-- START Passage to read --

# Sheapshead and the type of hook -Circle vs J



## Ajerv

I read a post that some of the fishermen use small strong circle hooks for sheepshead. Since sheepshead are robbers of bait, thay must use those baby teeth and crushing jaws to pulverise the bait without getting hooked. So how do circle hooks help since you don't set the hook with circle hooks? I have never used circle hooks for sheepies so tell us someone..........do you wait and just reel when you see the line go taught like circle hook use with other species??? and what is your ratio of robbed baits and hookups using circle hooks??? Thanks.


----------



## roofordie

Went out today and I didn't hook ONE sheepy on a circle hook. Just a lot of robbed baits. We got a couple on J hooks though


----------



## Chris Phillips

I've used circle hooks while sheepshead fishing, but I definitely prefer using a J hook. If you want to try the circles the Owner Mutu Light #4 or #2 will be the best choice!

-- END Passage to read --

-- Set task a --
Answer these about the fishing thread, one line each:
(i) What kind of hook does the first post say some fishermen use for sheepshead?
(ii) What kind of hook caught the couple of fish roofordie got?
(iii) Which hook does Chris Phillips name as the best choice for trying circles?
The thread and the records have nothing to do with each other.

-- START Data supplied --

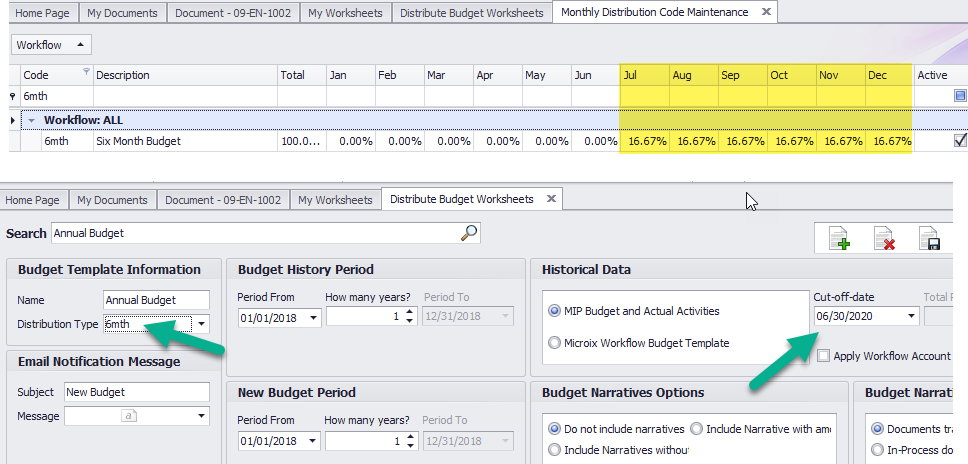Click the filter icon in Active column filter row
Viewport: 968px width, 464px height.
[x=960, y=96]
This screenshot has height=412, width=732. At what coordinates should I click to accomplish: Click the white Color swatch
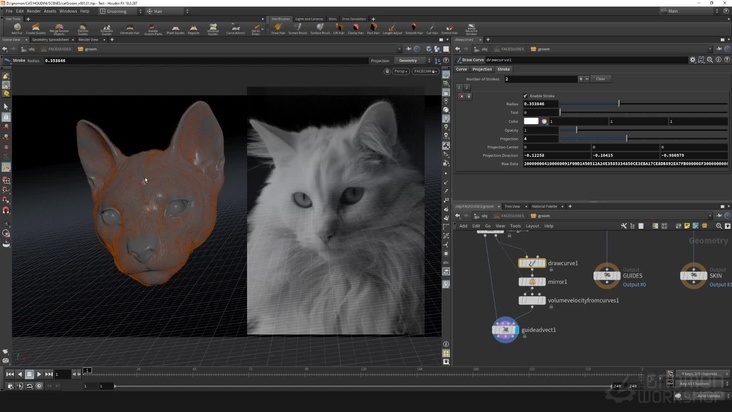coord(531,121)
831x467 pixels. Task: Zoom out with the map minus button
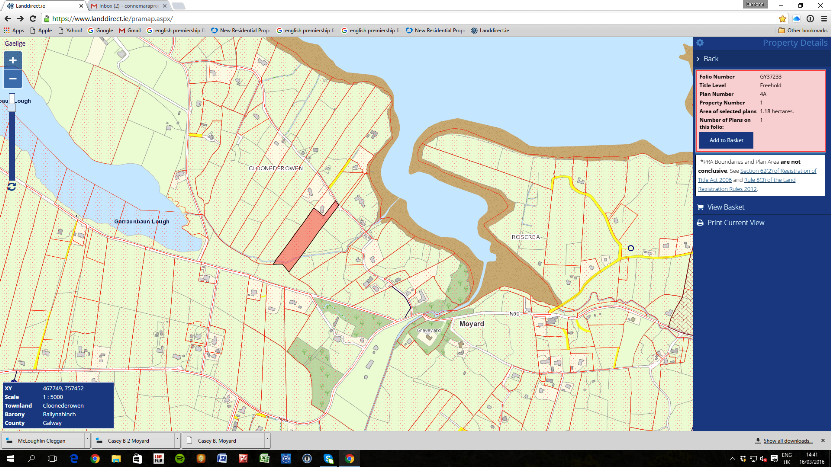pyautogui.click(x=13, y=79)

-- END Data supplied --
-- START Data supplied --

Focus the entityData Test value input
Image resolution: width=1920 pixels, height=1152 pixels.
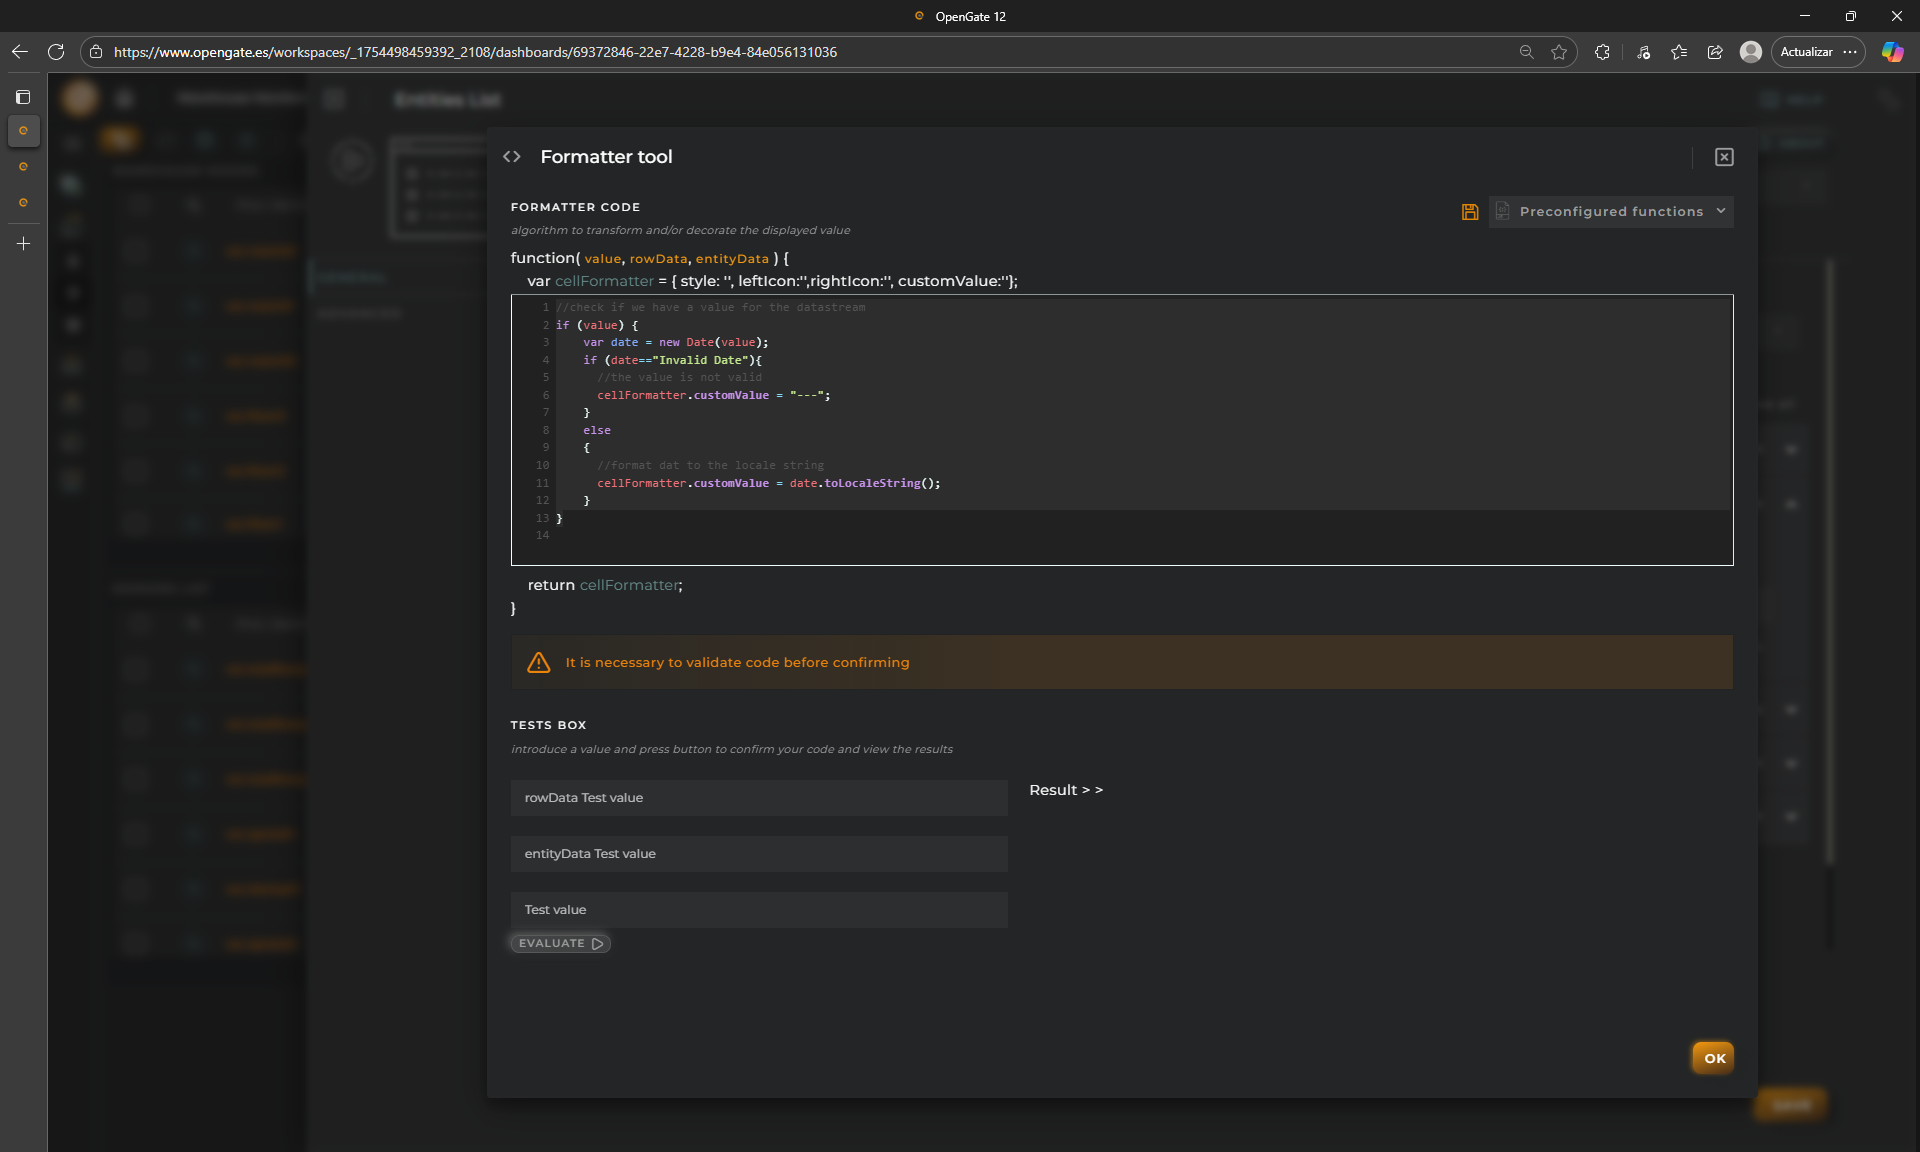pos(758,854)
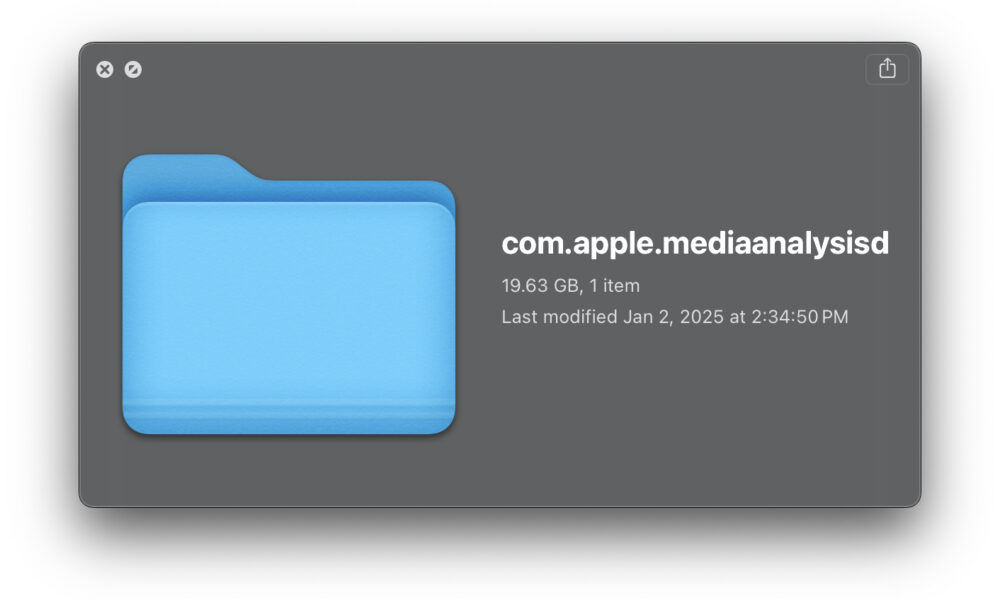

-- END Data supplied --
-- START Data supplied --

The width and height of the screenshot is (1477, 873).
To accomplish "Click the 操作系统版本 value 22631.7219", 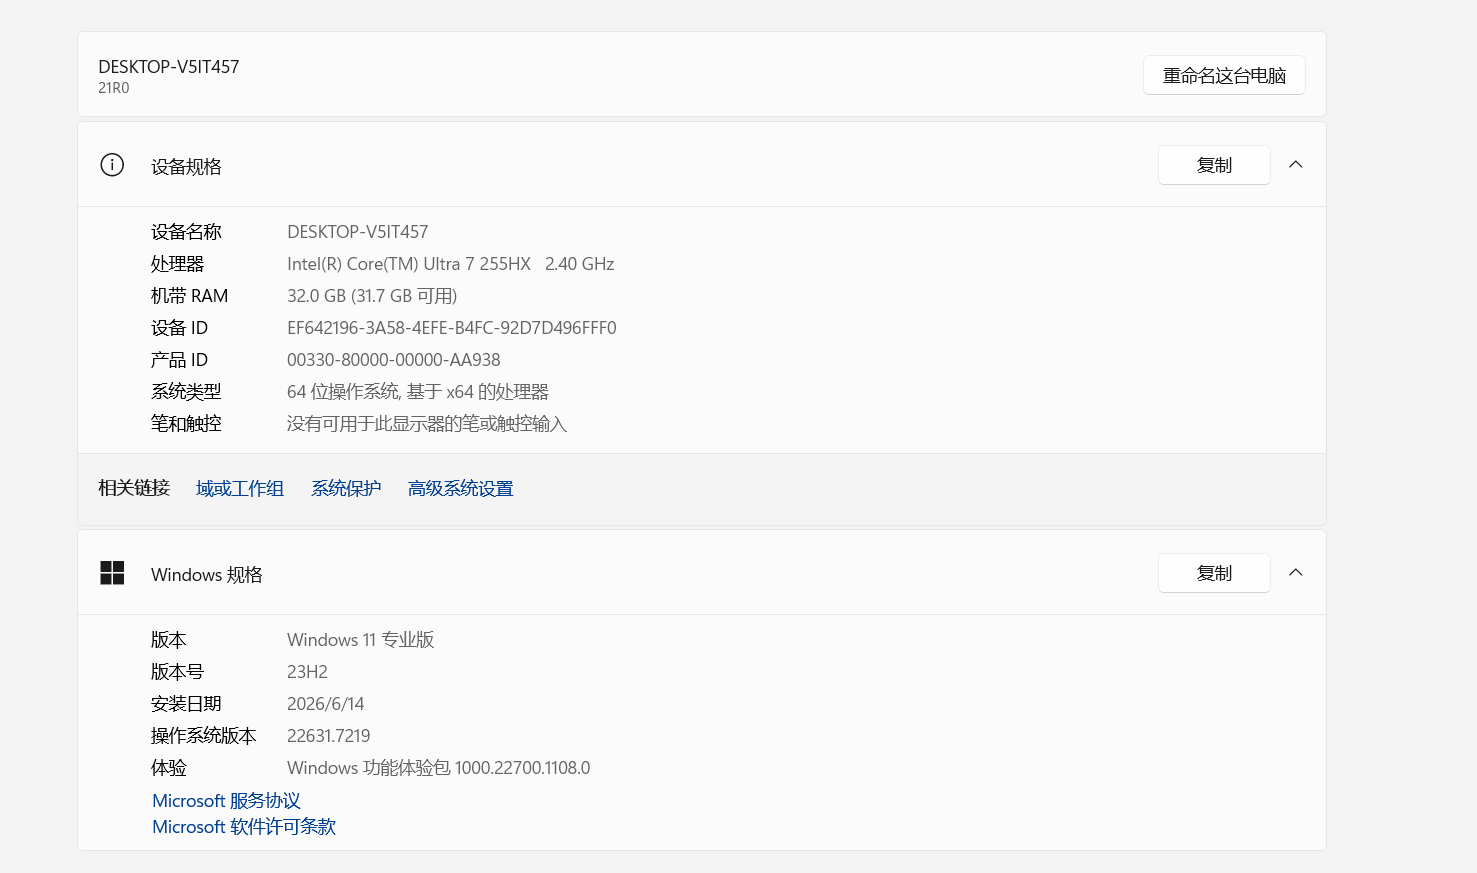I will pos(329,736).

-- END Data supplied --

-- Set task b --
In the records, take the part that opens with the line containing "Click the filter" and closes with the line containing "pyautogui.click(x=13, y=79)", and write it out again with "black" put in place of "white" and nothing else changed. Leave the pictures out.

-- Written reply a --
(i) Small strong circle hooks
(ii) J hooks
(iii) The Owner Mutu Light #4 or #2

-- Written reply b --
Click the filter icon in Active column filter row
Viewport: 968px width, 464px height.
[x=960, y=96]
This screenshot has height=412, width=732. At what coordinates should I click to accomplish: Click the black Color swatch
coord(531,121)
831x467 pixels. Task: Zoom out with the map minus button
pyautogui.click(x=13, y=79)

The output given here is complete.